◆ What needs to be done:
From the listing below, count the lines where the string "Task" occurs. Give the number, with no other words.

◆ Exercise materials:

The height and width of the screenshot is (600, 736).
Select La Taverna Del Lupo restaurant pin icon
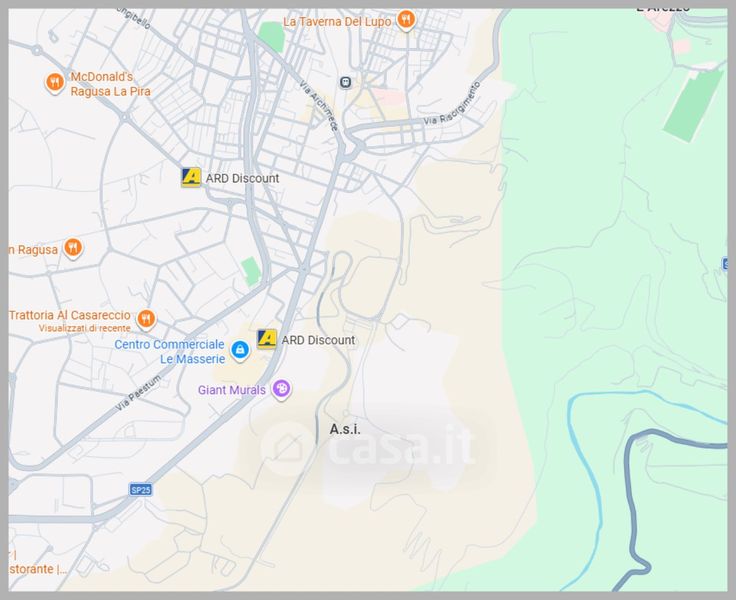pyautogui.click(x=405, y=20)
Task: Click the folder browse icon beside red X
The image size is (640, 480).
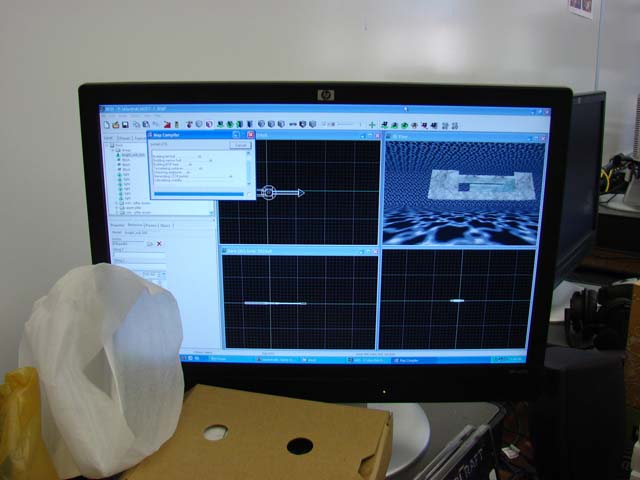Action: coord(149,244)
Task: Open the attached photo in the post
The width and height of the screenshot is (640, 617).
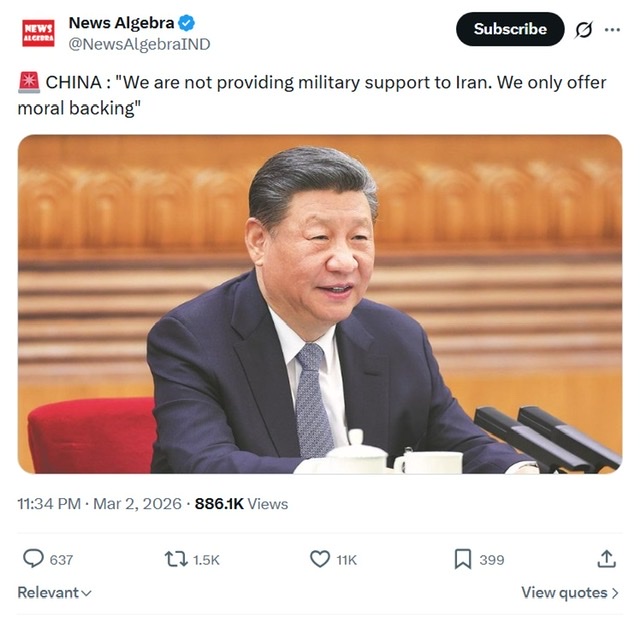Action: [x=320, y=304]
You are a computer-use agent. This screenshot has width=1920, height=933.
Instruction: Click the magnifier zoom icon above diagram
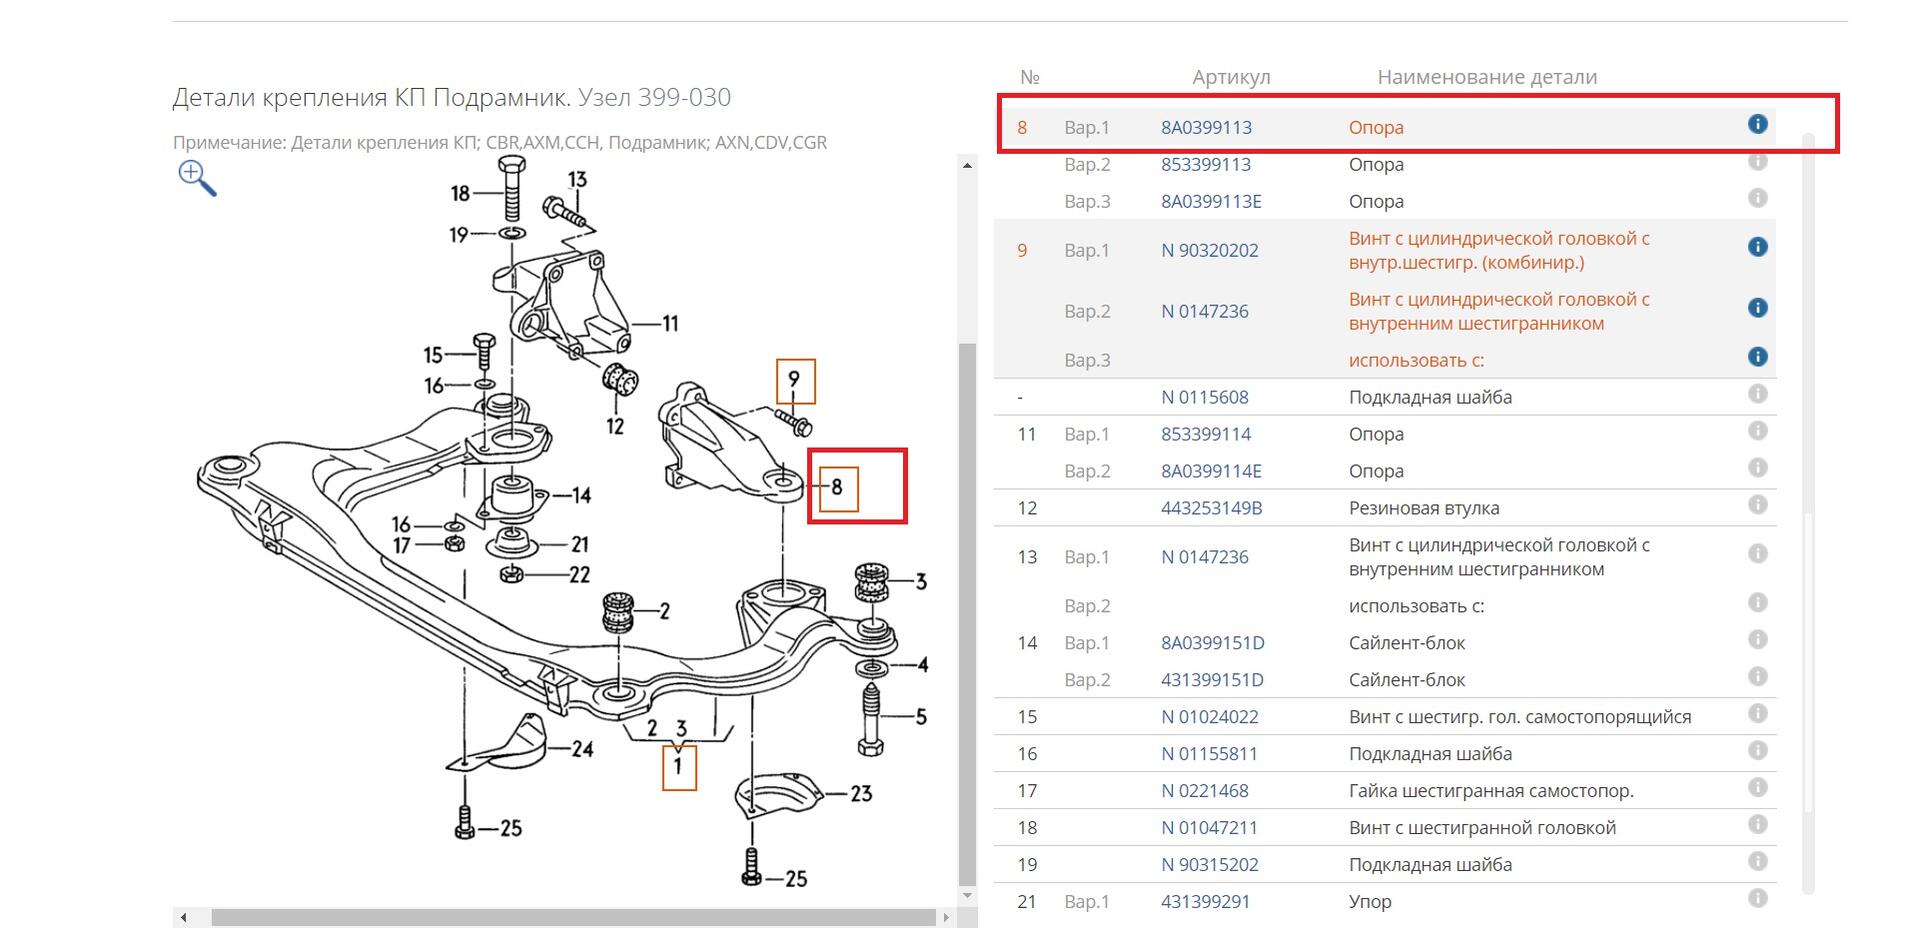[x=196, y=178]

---

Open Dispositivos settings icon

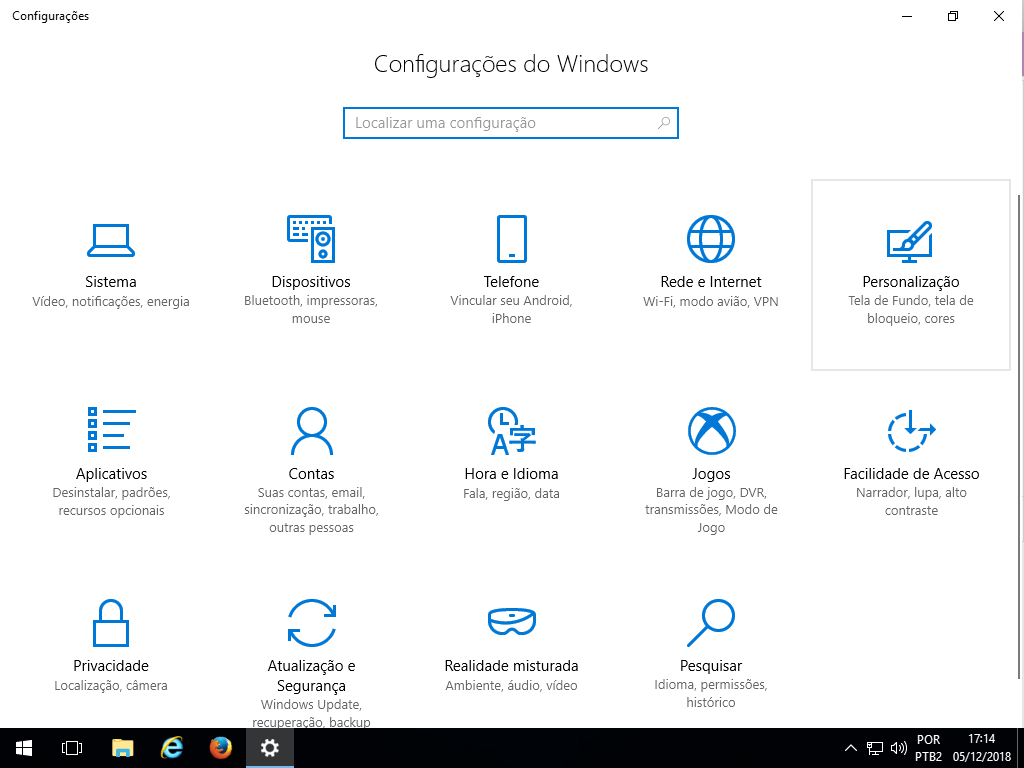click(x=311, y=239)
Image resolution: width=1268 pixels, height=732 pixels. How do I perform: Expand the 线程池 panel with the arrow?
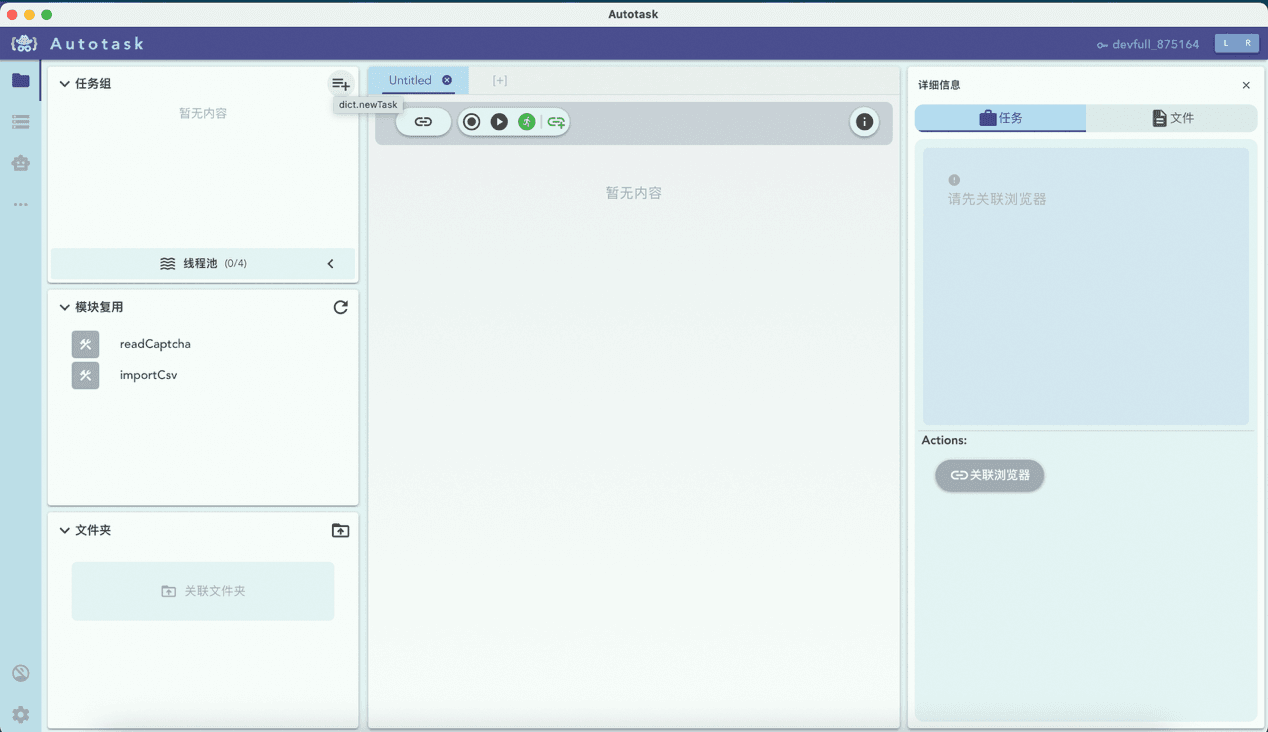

◆ Expected answer:
2